The context of this statement (the Sermon on the Mount) is one of Jesus presenting his way of enemy love in contrast to the way of an eye for an eye. It is in the context of Jesus' radical message of undeserved forgiveness. The audience for that message is not primarily those who are outsider "sinners" but insider religious folks who believe in and long for hell and wrath, who believe in punishment and payback as being good and want to see the "bad guys" punished. 

The reason that road is wide is because most people believe in payback justice. So the people on that "broad road" are not only the criminals, those who hurt others with their cruelty, those who victimize, but also those who want to see those people suffer for what they have done, those who want to make them pay, those who long for hell. They are on that same broad road because they are swept up in that cycle of violence of hurting and being hurt, that endless spiral of retribution. Our blind-spot is that we think that it's good and we call it "justice." The broad road is thus filled with religious people, with "good" people.

Jesus instead is calling us to the narrow road of compassion and forgiveness and enemy love. He is pleading with us to recognize that blame and payback are killing us. Literally. I saw a documentary recently about how the Russians, when they invaded Berlin in the final days of WWII, had a widespread practice of plundering and raping civilians. Why were they so brutal? One word: Retribution. They had suffered brutality under the Nazis in a way that we Americans had not, and now they wanted retribution. That's a pattern that we see tragically repeated in history over and over again. 

So again, when I say it is "killing us" I really do mean literally. People right now kill other people in the name of justice, whether it's a personal vendetta or a state action. We send drones overseas and those drones rip people into ribbons-- often times killing little kids or other innocent bystanders. That's sin. All sorts of people are abused or raped. That's sin. So we don't need to make up a pretend sin problem. There are very real ones right in our neighborhood, and for many of us in our own past. Perhaps we are perpetrators or perhaps we are victims (to some extent we have all hurt others, and been hurt ourselves), but either way we need to get off that treadmill of hurt, and learn to walk in love. That's a very hard road to walk. That's what those two roads are about. That's what Jesus meant.

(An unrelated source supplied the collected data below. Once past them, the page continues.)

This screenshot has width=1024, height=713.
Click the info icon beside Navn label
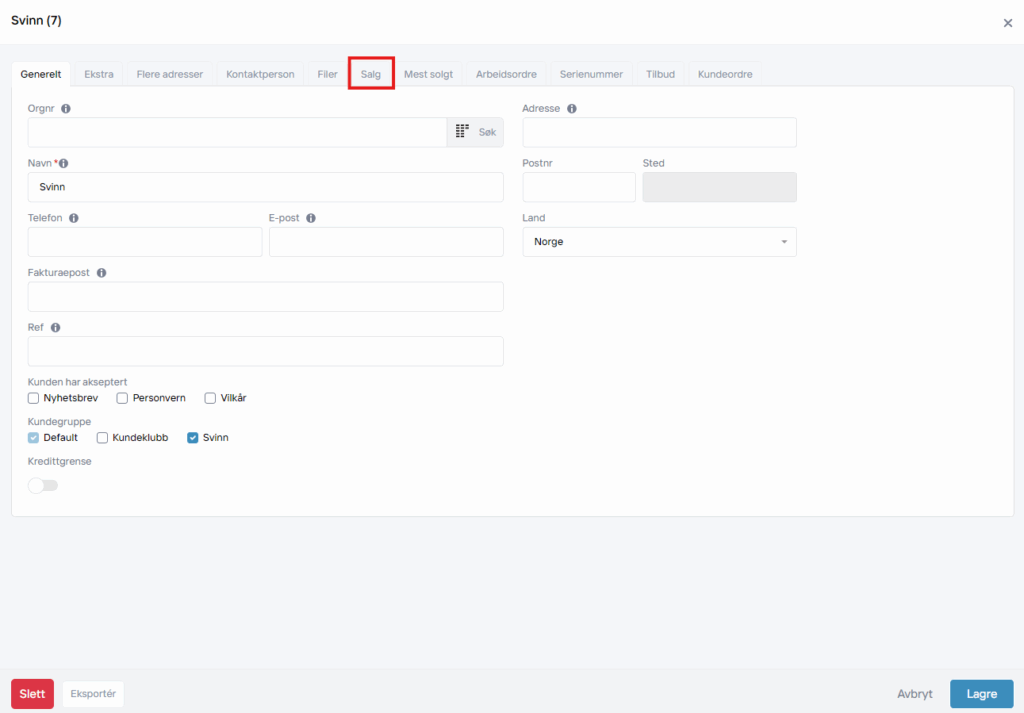(x=64, y=163)
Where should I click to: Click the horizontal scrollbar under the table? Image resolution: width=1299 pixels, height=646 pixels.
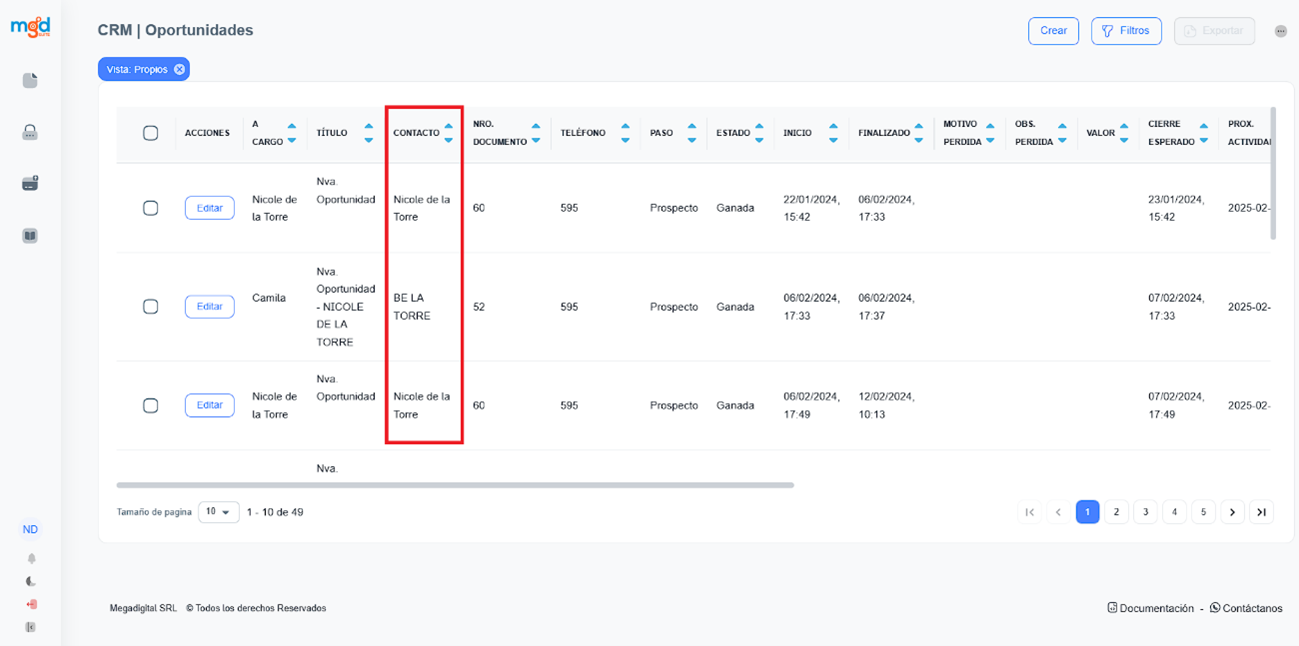pyautogui.click(x=455, y=485)
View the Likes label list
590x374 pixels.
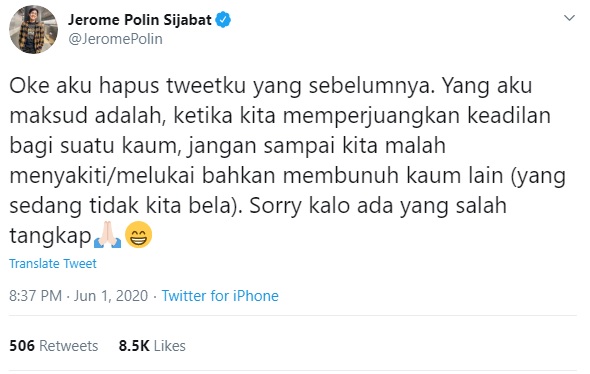169,346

When Paul speaks of our declaring that "Jesus is Lord" he means that the crucified one is Lord and the one who crucifies (Caesar) is not Lord. It means that the one who appears as a criminal, a failure, as forsaken, damned, blamed, rejected, as the terrorist, the criminal... that one hanging on the cross is the holy and righteous Son of God. In contrast, the one who stands for justice, who is strong and rich and glorious and right... that one is a sham. The whole system is a sham. That's what Paul was doing in proclaiming the crucified one. That's why he said it was "foolishness" and a scandal. It still is.

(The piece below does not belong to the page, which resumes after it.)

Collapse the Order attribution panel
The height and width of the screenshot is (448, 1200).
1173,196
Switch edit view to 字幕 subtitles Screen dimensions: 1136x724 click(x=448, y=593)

Jesus calls us to identify with the "least" and with our enemies. By the "least" he does not mean someone we sympathize with, like Dicken's Tiny Tim or poor Cosette from Les Mis.  No, the "least" are those who we regard as the least and the lowest. Those we are revolted by and find unworthy. To identify with the crucified is to identify with them. The beauty is that when we can make room in our hearts to love the unlovable that also includes an unconditional embrace of ourselves.